[Task prompt]: Would it be possible to output exactly, and only, the lines below from the one holding "Task: Click 修改 in the 用户名 row" to the last line, both included, with every picture left out?

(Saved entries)
◆ ◆ ◆ ◆ ◆ ◆ ◆
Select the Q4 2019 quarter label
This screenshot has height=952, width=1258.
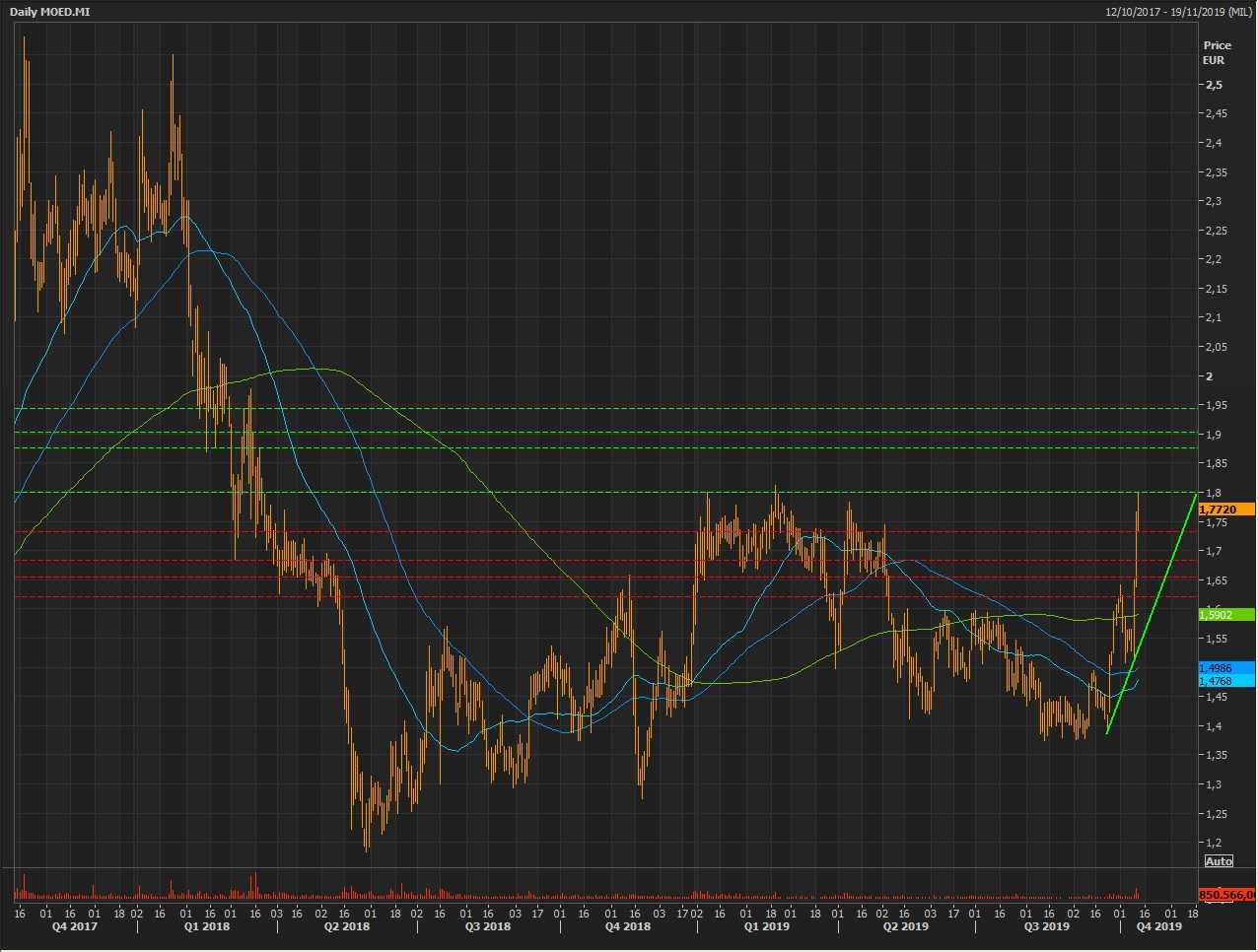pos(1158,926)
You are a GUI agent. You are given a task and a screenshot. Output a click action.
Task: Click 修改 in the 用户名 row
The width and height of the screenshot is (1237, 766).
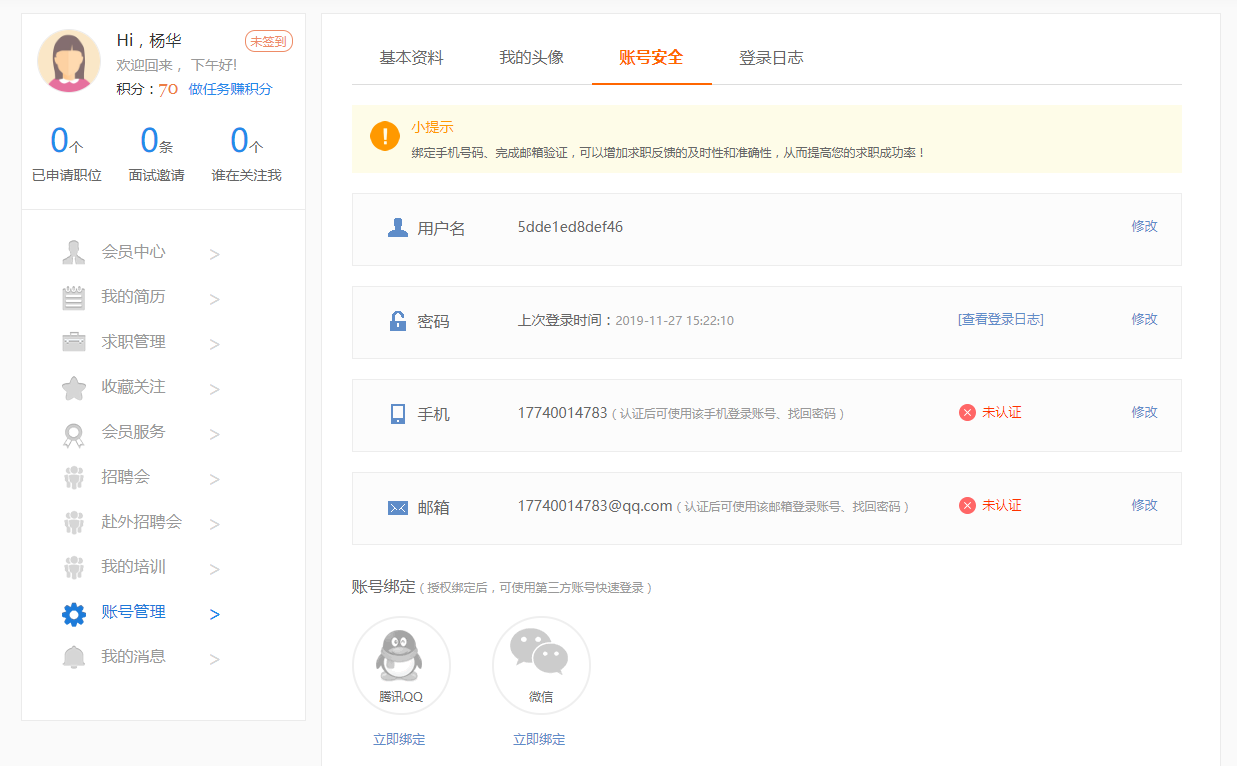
◆ ◆ ◆ ◆ ◆ ◆ ◆
[Response to this exercise]:
Task: Click 修改 in the 用户名 row
The width and height of the screenshot is (1237, 766).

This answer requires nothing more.